Oh goodness. Experimental writing has to create questions rather than answer them, no?
7 – What do you see the current role of the writer being in larger culture? Do they even have one? What do you think the role of the writer should be?
Being a teacher is the most important role in my life as a writer. It offsets personal desire for my own success. Which is fatal.
8 - Do you find the process of working with an outside editor difficult or essential (or both)?
Love editors. Love em.
9 - What is the best piece of advice you've heard (not necessarily given to you directly)?
Write with your weirdest impulses and habits, not against them.
10 - How easy has it been for you to move between genres (poetry to fiction)? What do you see as the appeal?
I hope to always move around forms and shapes and durations of text.
11 - What kind of writing routine do you tend to keep, or do you even have one? How does a typical day (for you) begin?
I work full time. Any writing time has to shove its way in between writing reports, teaching and marking student work. The tension between labours is maybe the answer to the questions about ‘what theories’...?

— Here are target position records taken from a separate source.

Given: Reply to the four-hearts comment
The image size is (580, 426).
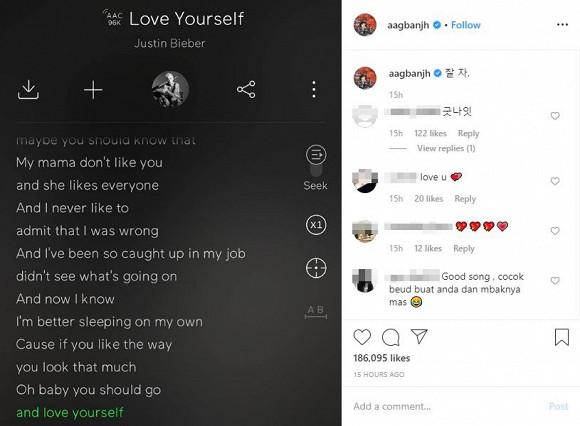Looking at the screenshot, I should 464,248.
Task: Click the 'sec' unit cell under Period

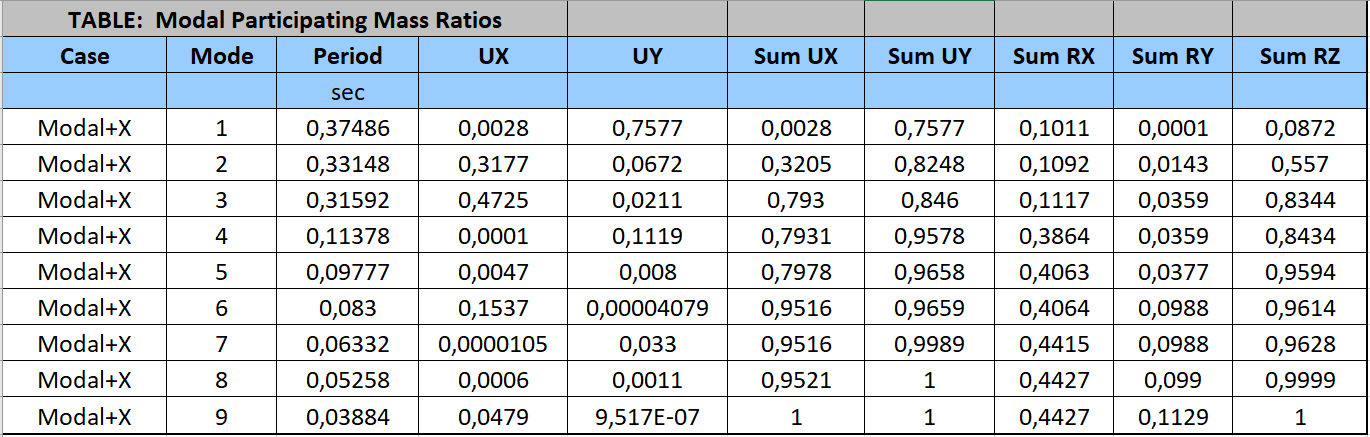Action: [x=348, y=92]
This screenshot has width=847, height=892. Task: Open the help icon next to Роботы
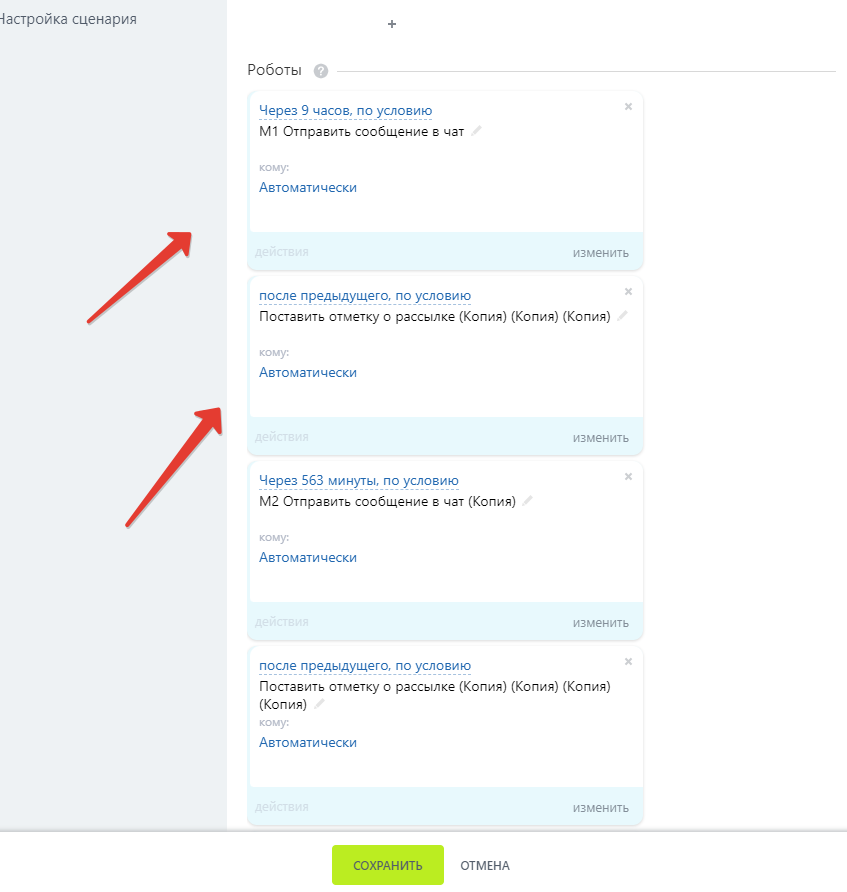(x=321, y=71)
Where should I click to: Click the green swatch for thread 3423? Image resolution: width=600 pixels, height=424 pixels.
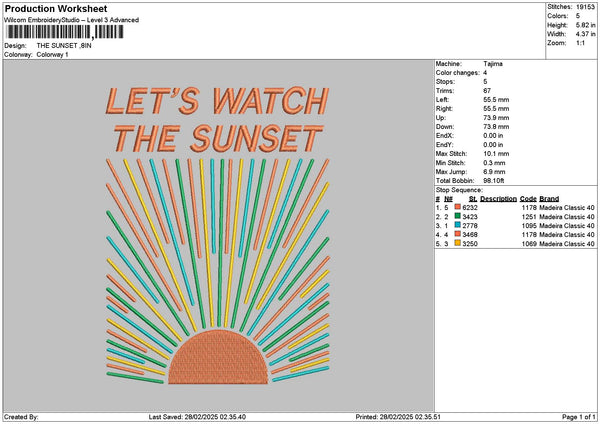(458, 216)
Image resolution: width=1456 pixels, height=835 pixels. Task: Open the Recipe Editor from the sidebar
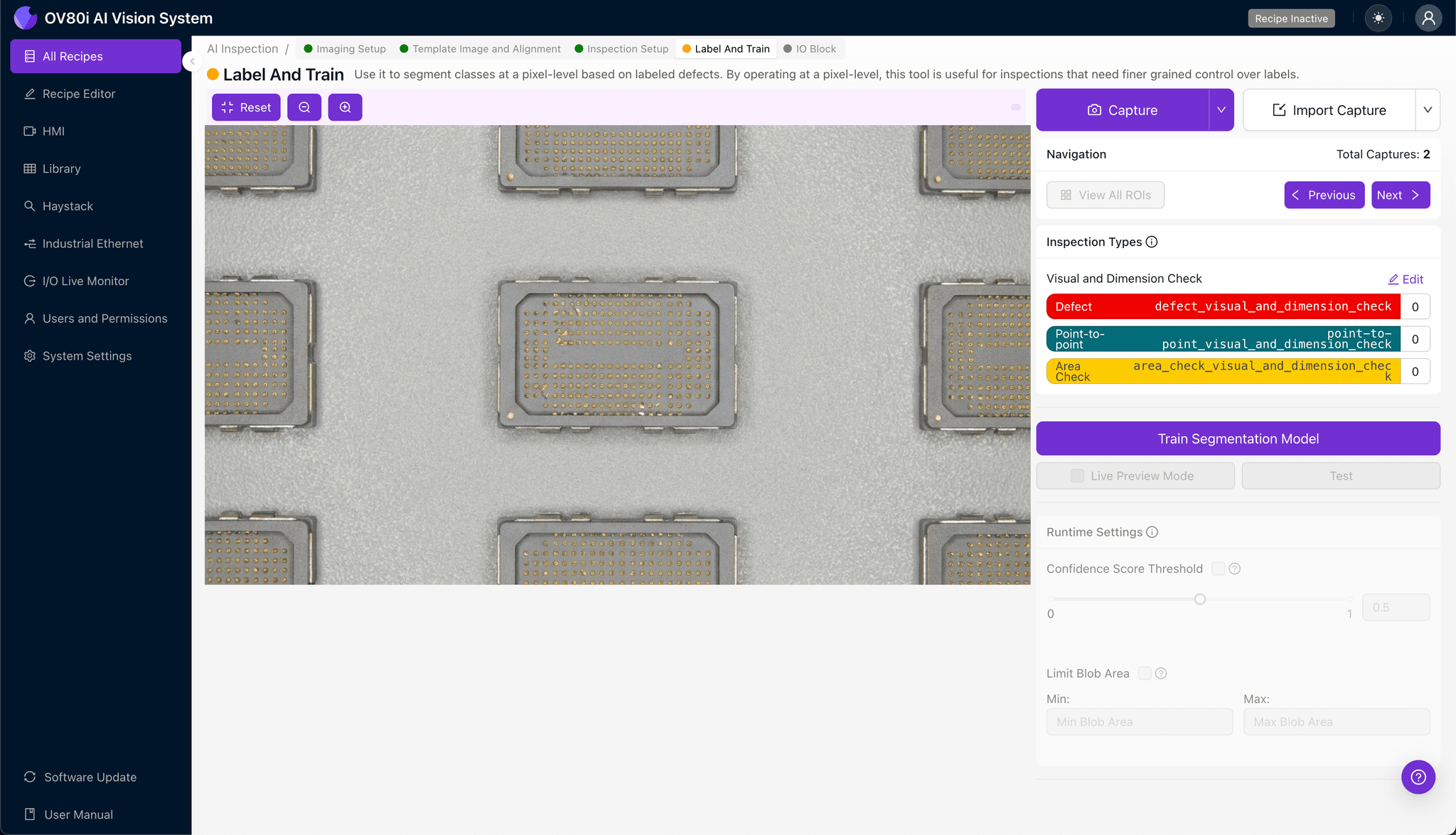click(78, 93)
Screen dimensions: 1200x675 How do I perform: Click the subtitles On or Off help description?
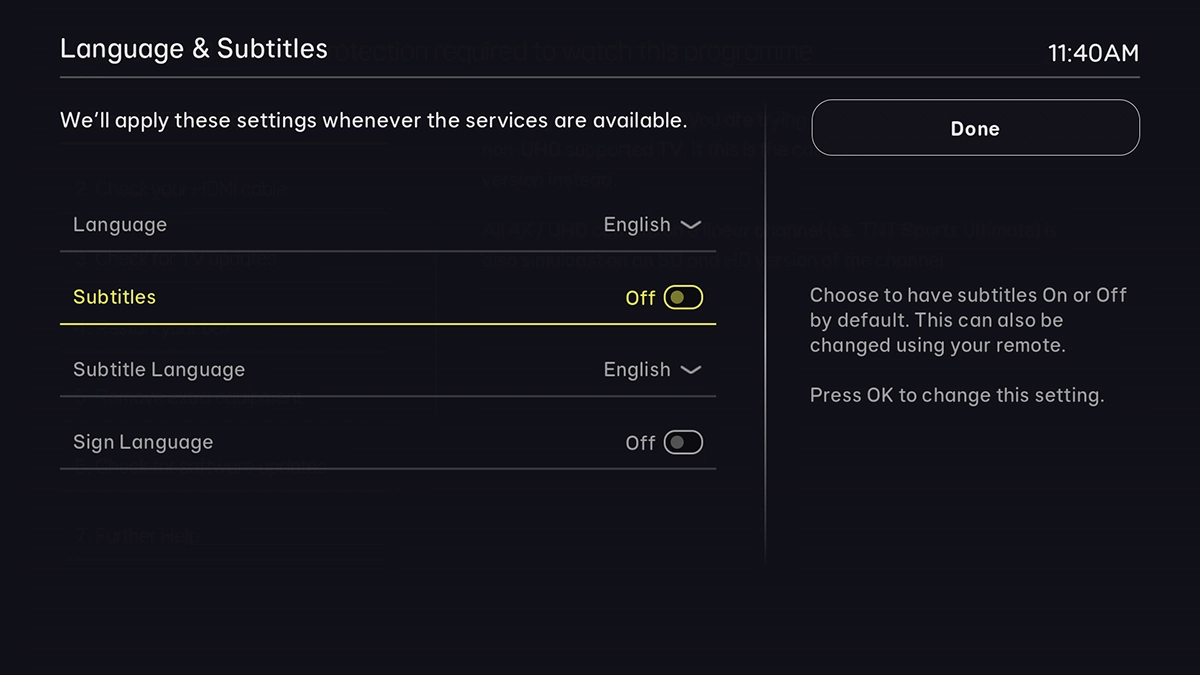968,320
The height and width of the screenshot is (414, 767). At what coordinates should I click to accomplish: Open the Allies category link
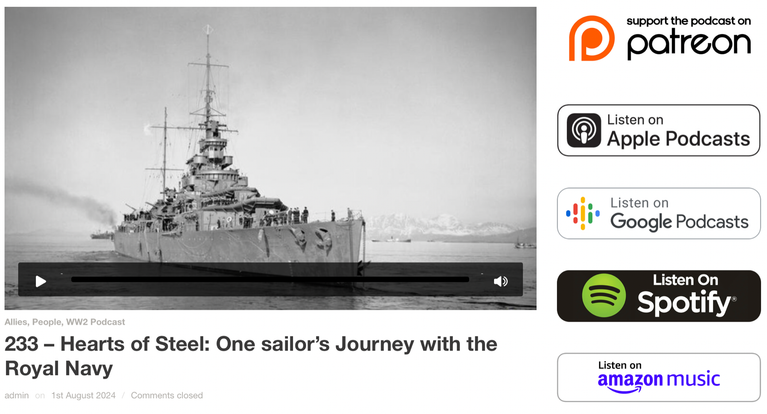click(16, 322)
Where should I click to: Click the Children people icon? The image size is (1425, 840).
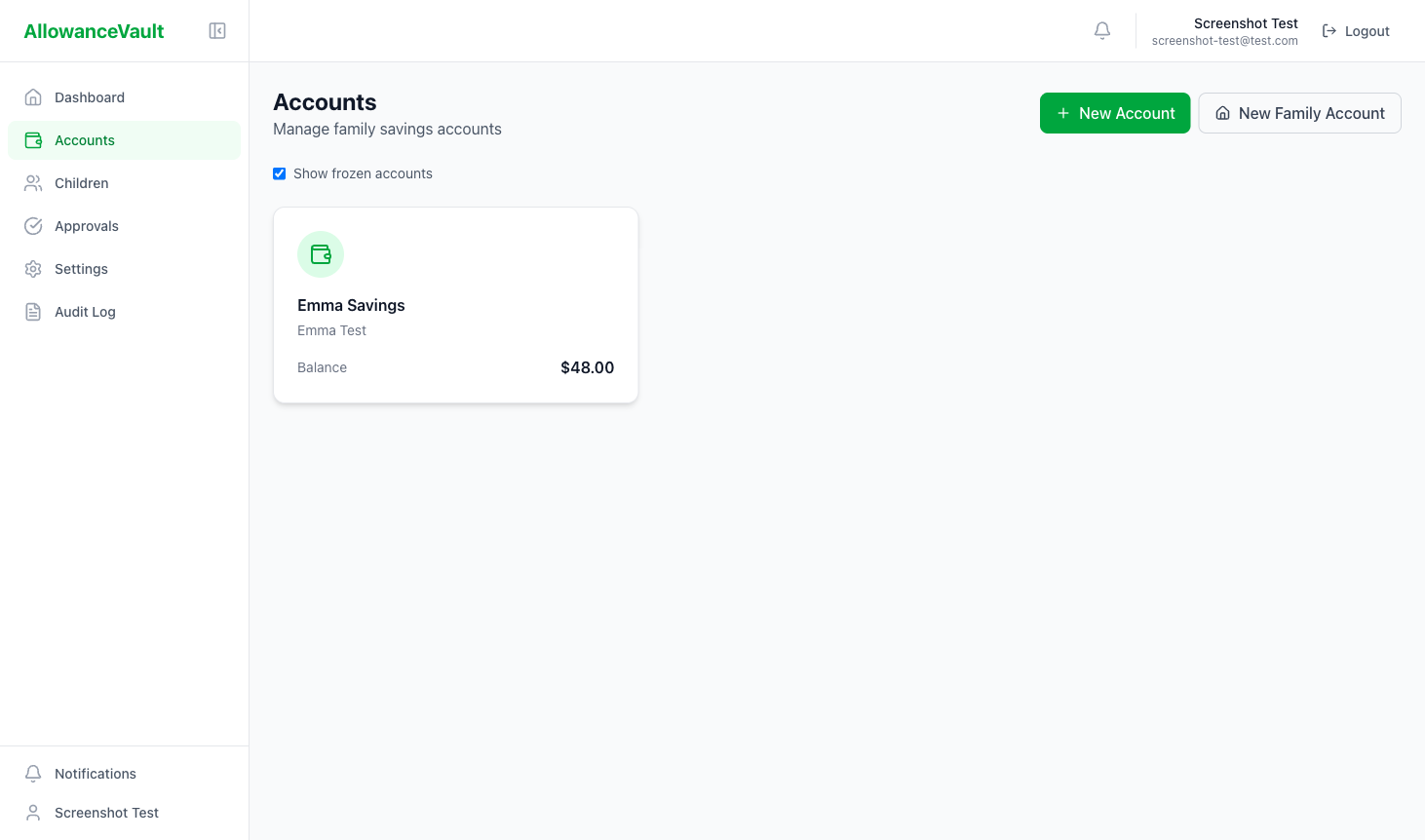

12 - When your writing gets stalled, where do you turn or return for (for lack of a better word) inspiration?
Read. Read. Read. Watch a shocking movie.
13 - What fragrance reminds you of home?
Final demand envelopes.
14 - David W. McFadden once said that books come from books, but are there any other forms that influence your work, whether nature, music, science or visual art?
Sitcoms, performance art, clowning, dreams
15 - What other writers or writings are important for your work, or simply your life outside of your work?
My boyfriend, Margery Kempe, Muriel Spark
16 - What would you like to do that you haven't yet done?
Write a joke book. And a play. And a book of essays.
17 - If you could pick any other occupation to attempt, what would it be? Or, alternately, what do you think you would have ended up doing had you not been a writer?
A low paid administrator in a regional arts venue, with a burlesque practice on the side.
18 - What made you write, as opposed to doing something else?
I just don’t know.
19 - What was the last great book you read? What was the last great film?
The Sea, The Sea by Iris Murdoch
The Falling, Carol Morley
20 - What are you currently working on?
Getting my students through their degree… Another book of poetry.